#### [Brief]
An exact copy is required of every line from the one with "Where should I" through the end of the data below, and the pictures must stay out of it.

#### [Material provided]
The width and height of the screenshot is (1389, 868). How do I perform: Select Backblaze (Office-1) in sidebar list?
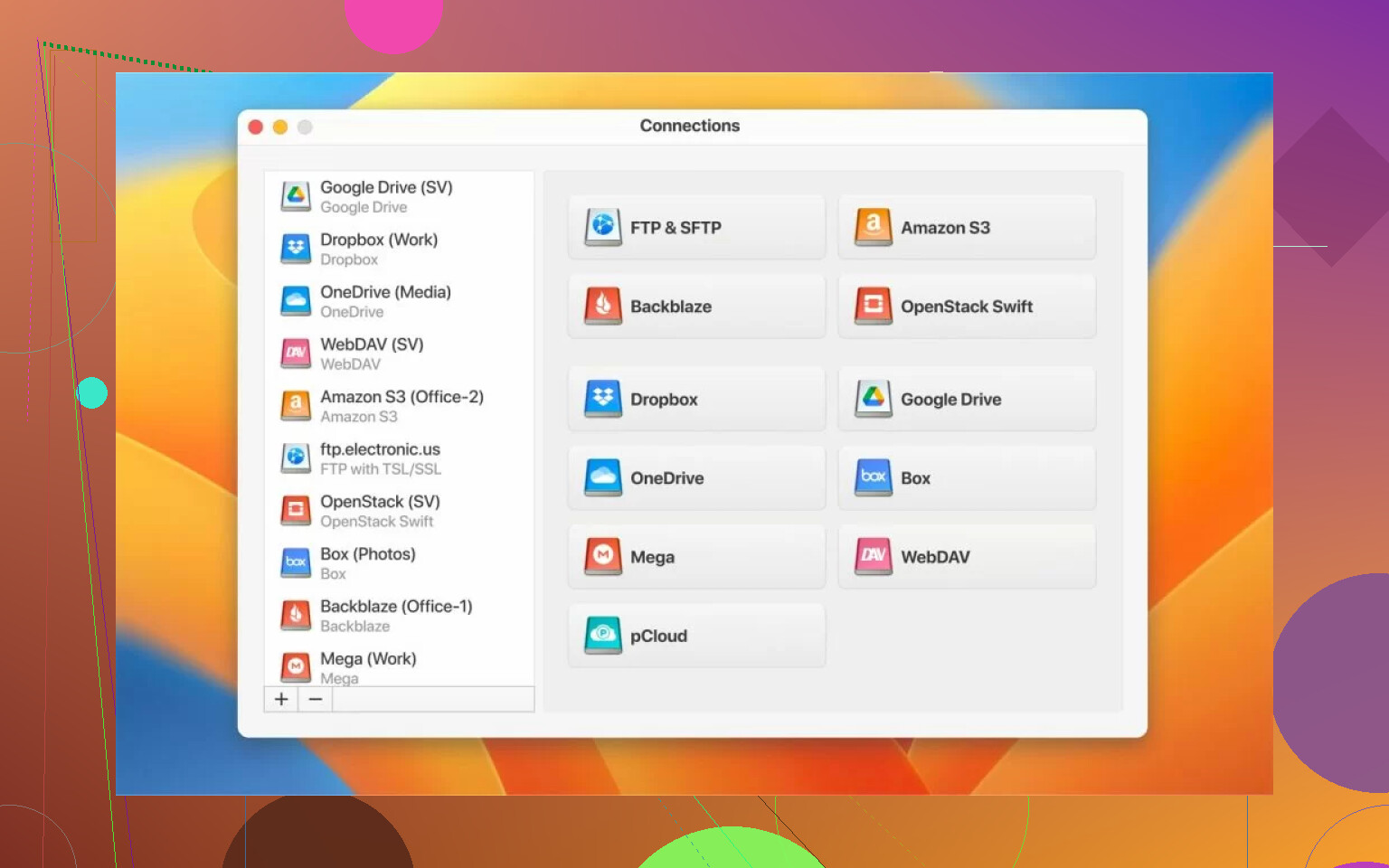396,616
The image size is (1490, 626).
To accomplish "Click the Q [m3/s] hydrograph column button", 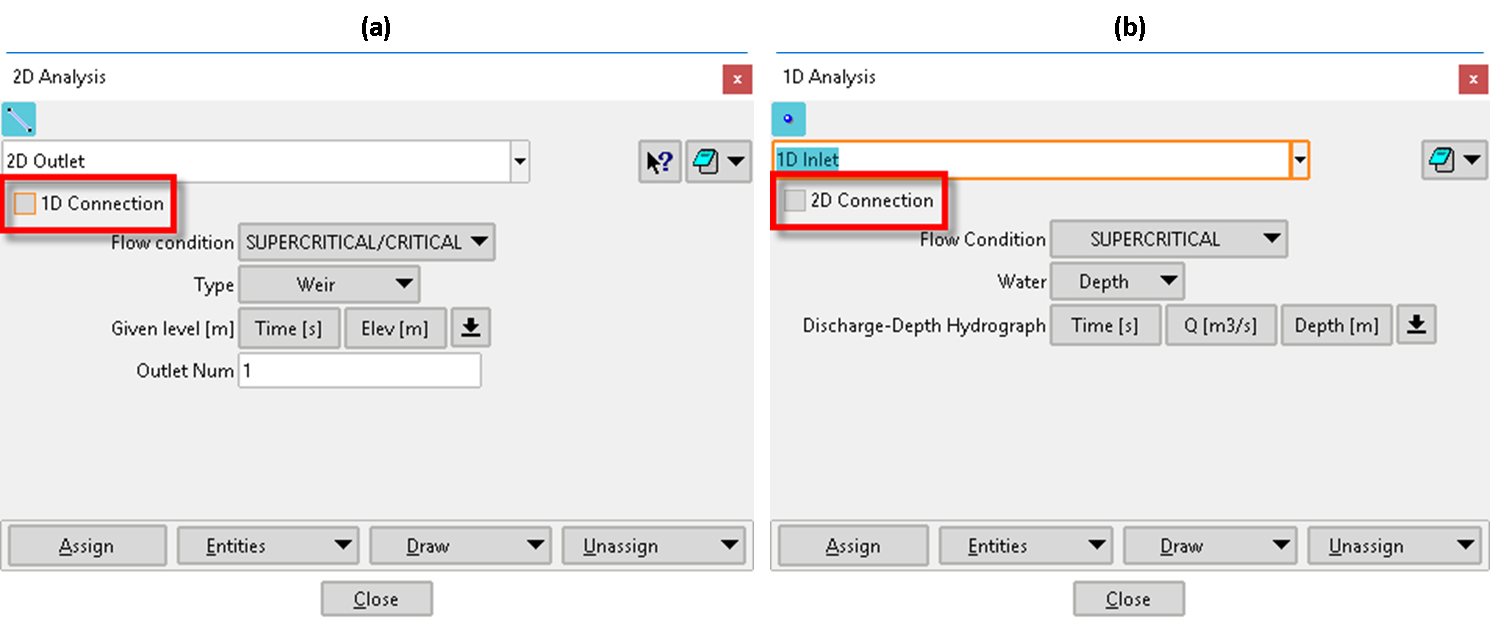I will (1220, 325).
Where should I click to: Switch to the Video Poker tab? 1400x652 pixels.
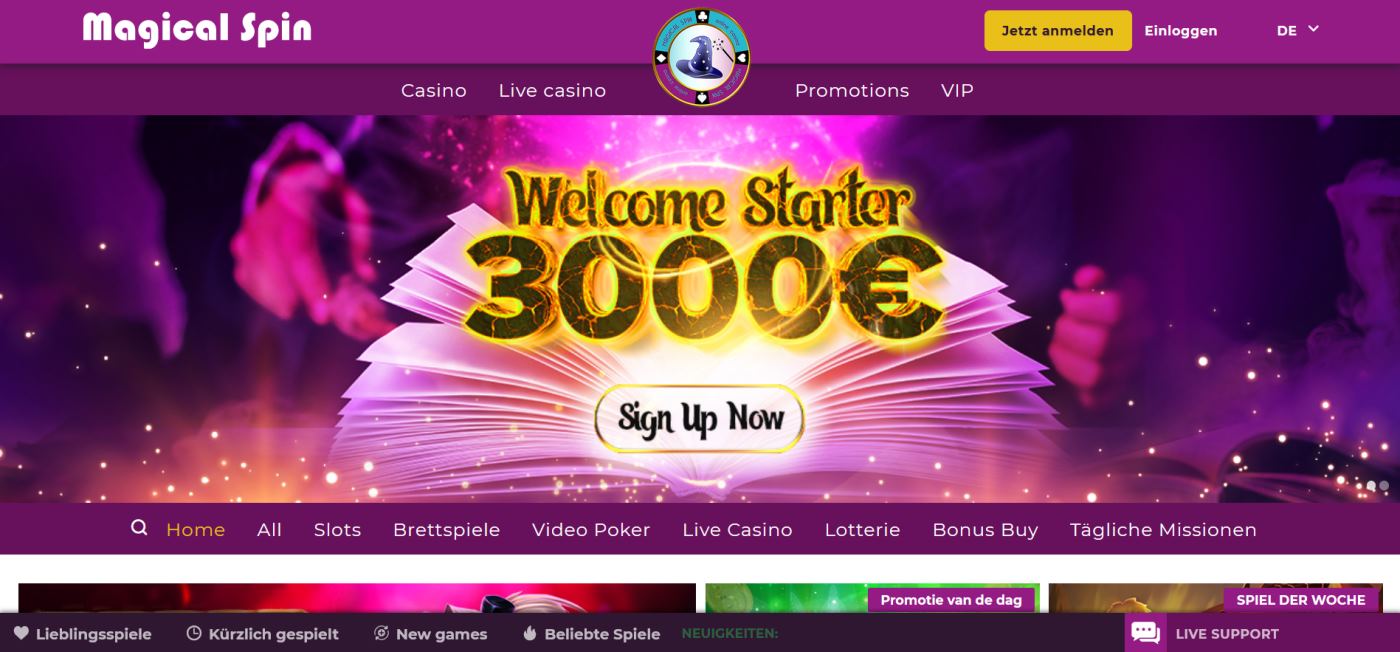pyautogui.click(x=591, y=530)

#### [Result of the exercise]
Where should I click to: Switch to the Video Poker tab? 1400x652 pixels.
pyautogui.click(x=591, y=530)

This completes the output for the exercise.